> Given exercise:
Copy out every line of the data below word for word, omitting the pictures.

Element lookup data
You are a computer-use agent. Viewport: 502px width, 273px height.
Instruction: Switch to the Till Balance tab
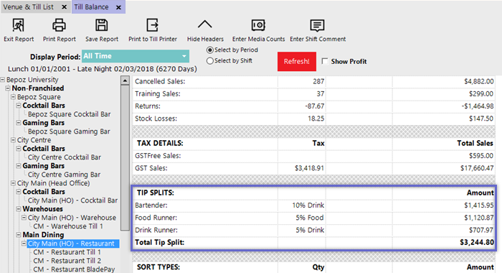(92, 7)
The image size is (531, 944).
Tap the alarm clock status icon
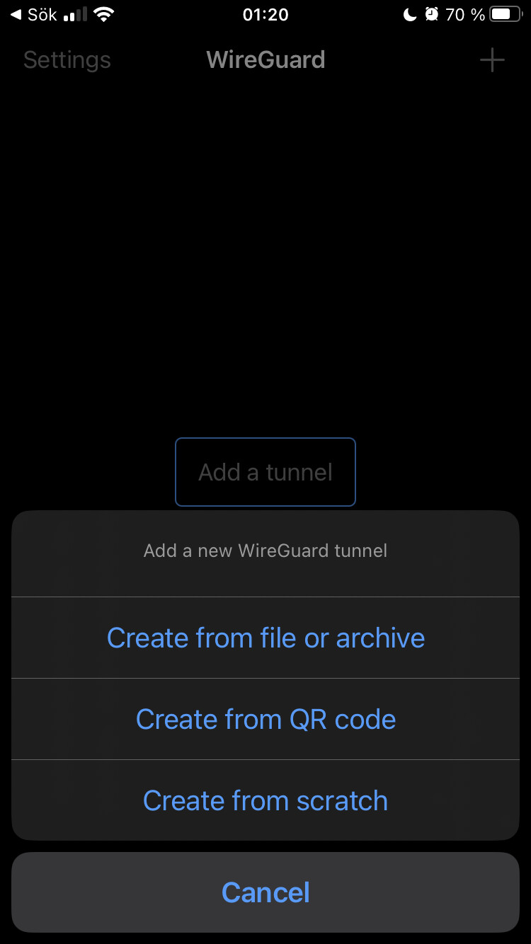click(x=431, y=15)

> Correct answer:
You are a computer-use agent. Viewport: 502px width, 273px height.
Instruction: Switch to the Till Balance tab
(92, 7)
The image size is (531, 944).
Tap the alarm clock status icon
click(x=431, y=15)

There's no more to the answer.